Note: Soon you may encounter a t table. Typically, the last row of a t table (perhaps labeled 'infinity') corresponds to the standard normal distribution. If your text has a t table you might look at its last row to see how your question is answered there.
Addendum: Clearly, you are looking at printed normal tables in your Question. However, many statistical calculators and statistical computer programs have procedures for finding normal probabilities and quantiles (cut-offs). For example, the particular values in your question can be obtained in R as follows.
qnorm(.05); qnorm(.95) # 'qnorm' finds cutoffs for given tail probability
## -1.644854 # probability .05 in left tail
## 1.644854 # probability .05 in right tail
pnorm(-1.645); pnorm(1.645) # 'pnorm' is the standard normal CDF
## 0.04998491 # P(Z < - 1.645)
## 0.950015 # P(Z < 1.645)
R is easily available (and free) from r-project.org.

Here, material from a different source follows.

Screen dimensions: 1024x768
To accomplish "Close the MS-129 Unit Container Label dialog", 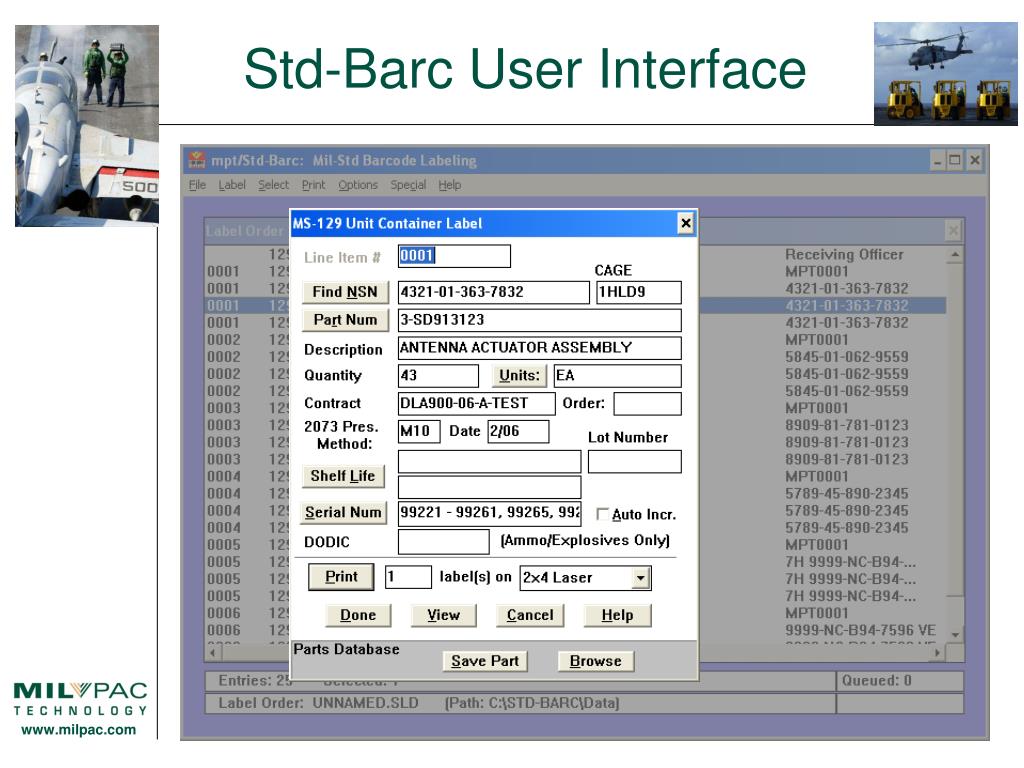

It is worth having even if you use it only to look up probability values for normal and other frequently used distributions.
Using a standard normal table, which you can find a good example of one here: https://www.stat.tamu.edu/~lzhou/stat302/standardnormaltable.pdf,
for $P(x < 31.5) = 0.05$, that means the area to the left of the z-score is $0.05$. Because we know that the distribution is normal, we would go into the middle of the table and find the closest value to $0.05$ as possible. So if we observe $z_1 = -1.64$ and $z_2 = -1.65$, the given areas to the left are $0.05050$ and $0.4947$ respectively.
To get a value as $close$ to $0.05$ as possible, we can interpolate by taking the midpoint of the two values. So $z_m = {1\over2}{(z_1 + z_2)} = -1.645$.